My photo
Running on the Freak Power Ticket since Conception

... Journey from My Mind to Yours...

Friday, December 26, 2008

Happy Kiss My Ass, Horsley Style


Sebastian Horsley, my favorite irreverent Dandy, writes on his views of Christmas and what pisses him off about it.

"...Christmas we meet ourselves as we really are. That's why it's so hard to bear for the depressed. The day glows like a fire through dimpled cottage windows in an unforgiving season. But for those who can only peep through the curtains, for those who will never be invited in, it only opens even wider that empty gulf of yearning between other people's happiness and your own cold despair.

What about those on the inside? What about those who descend into the bunker of the family? It shouldn't take Christmas for us to recognise that Santa Claus definitely had the right idea. Only visit people once a year and make sure, while you are at it, that you don't actually meet them.

But aren't we forgetting the true meaning of this day: a joyful celebration of the birth of Jesus? Isn't it strange how the whole world observes Christ's birthday while absolutely nobody observes his beliefs.

Jesus was a great and radical philosopher. Here was a truly autonomous mind; here was someone who was prepared to do his own thinking, no matter what the price. A Jewish thinker enrolling in the school of the Greek cynics, he drew on traditions of outspokenness, shamelessness and unconventionality. He spoke of anarchy, anti-materialism and identification with the poor.
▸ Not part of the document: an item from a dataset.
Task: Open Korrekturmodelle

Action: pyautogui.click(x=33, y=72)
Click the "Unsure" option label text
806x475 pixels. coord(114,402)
His message, quite simply, was that family and personal property must go. Only then could we have peace on earth and goodwill to all men. So we celebrate Christ's birthday by gathering our families together and stockpiling mountains of possessions to wage war on one another over TV schedules and who will clear up.

Gentle Jesus, meek and mild? No one made more trouble than this baby. The ass-like cult of Christianity that stands around his manger is the antithesis of the man. Christ was an anti-Christ. He was a true radical."